# Moebius Chariot Questions



## LoraElise (May 3, 2018)

Hi...

Did anyone ever make any aftermarket luggage for this Chariot? The one-piece 'cargo' part Moebius provides for the luggage rack is far from accurate...the proper cases can be seen sitting on the ground next to the chariot in the box art. I would like to use the photoetch luggage rack floor and have nice luggage to put up there.

Also, I've read about problems with the vinyl parts in the first issue burning the styrene parts they touch. Are the treads in the reissue of the model made of a different vinyl that won't burn styrene, or is the only difference in the two releases that the treads and tires now come in a separate bag inside the kit?
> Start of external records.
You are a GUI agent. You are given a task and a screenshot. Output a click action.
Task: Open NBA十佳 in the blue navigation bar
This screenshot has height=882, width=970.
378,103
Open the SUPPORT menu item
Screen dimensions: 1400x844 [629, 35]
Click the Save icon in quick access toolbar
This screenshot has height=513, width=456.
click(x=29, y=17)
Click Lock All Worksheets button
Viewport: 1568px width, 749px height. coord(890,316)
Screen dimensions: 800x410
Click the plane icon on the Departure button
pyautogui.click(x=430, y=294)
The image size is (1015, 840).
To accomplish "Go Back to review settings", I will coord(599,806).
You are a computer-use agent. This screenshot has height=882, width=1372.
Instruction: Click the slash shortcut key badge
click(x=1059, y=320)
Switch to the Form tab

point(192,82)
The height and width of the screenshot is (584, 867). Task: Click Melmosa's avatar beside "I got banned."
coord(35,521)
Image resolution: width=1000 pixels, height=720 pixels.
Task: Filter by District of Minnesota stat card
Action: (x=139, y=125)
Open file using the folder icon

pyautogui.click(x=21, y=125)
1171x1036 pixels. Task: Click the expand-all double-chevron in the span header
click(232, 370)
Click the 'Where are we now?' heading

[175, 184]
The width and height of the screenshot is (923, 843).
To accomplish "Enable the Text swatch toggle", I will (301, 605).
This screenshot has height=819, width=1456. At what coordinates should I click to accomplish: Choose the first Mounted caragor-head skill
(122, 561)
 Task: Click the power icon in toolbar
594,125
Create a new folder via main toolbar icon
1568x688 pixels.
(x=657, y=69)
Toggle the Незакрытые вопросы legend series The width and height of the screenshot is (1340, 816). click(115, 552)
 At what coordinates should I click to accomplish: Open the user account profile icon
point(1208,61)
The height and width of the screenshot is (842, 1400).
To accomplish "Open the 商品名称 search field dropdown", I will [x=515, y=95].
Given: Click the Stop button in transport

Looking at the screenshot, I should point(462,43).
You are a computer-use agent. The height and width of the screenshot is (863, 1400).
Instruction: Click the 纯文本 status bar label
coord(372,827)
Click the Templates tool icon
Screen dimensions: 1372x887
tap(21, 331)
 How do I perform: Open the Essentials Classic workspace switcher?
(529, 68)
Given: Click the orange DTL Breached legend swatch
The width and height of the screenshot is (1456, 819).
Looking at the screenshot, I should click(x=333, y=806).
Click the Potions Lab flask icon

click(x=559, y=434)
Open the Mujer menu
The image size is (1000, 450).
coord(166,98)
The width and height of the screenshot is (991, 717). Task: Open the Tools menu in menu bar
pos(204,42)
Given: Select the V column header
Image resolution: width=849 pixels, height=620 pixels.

I have the reissue...do I still need to insulate the tires from the wheels?

Thank you


----------



## John P (Sep 1, 1999)

I'm not sure if they changed the tread material, but painting the wheels takes care of any contact problems. :thumbsup:


----------



## Warspite (Aug 3, 2013)

LoraElise,

Chris Larson of Larson Design

https://www.facebook.com/LarsonDesignsCatalog/ 

has several accessories and figure sets for the Moebius Chariot including this one,

https://www.facebook.com/LarsonDesi...859297457990/1561905570786696/?type=3&theater

Give Chris a shout, he may have something you can use for the luggage.

Don


----------



## LoraElise (May 3, 2018)

Thank you


----------



## LoraElise (May 3, 2018)

John P said:


> I'm not sure if they changed the tread material, but painting the wheels takes care of any contact problems. :thumbsup:


Thank you...that's good to know


----------



## LIS FAN 4ever (Jan 18, 2009)

You may also find what you are looking for here....as well

https://www.shapeways.com/shops/gas-designs


----------



## Mark McGovern (Apr 25, 1999)

On a not-entirely-unrelated subject, has anyone heard anything more from Moebius about the 1/35 scale LIS Chariot/Space Pod combo? I always wanted one, in order to replace the entirely under scale Chariot of the Aurora Cyclops diorama. I finally did spring for the new Paragraphix photo etch upgrade set, which refines the details of the 1/48 scale high, 1/61 scale long, 1/71 scale wide (compared to the dimensions of the TV show vehicle). It's a nice set and helps a lot, but it's still only putting lipstick on a pig.


----------



## scooke123 (Apr 11, 2008)

I haven't heard anything more about a release - would be nice to finally get it just for the reasons you just stated. I'm not holding my breath about its release.
I guess another option would be to find some smaller figures closer to the Chariot size and modify them. I think it would look too small at that point. The detail is iffy as they are now!


----------



## Mark McGovern (Apr 25, 1999)

The scale is all over the place with the LIS diorama. For example, by my calculation (too intricate to bore you with here), the Cyclops is about 1/39 scale, the figures are 1/32, and I've given all _three_ scales for the Chariot above. The Cyclops could be expanded a bit with some work, but the Chariot is hopeless.


----------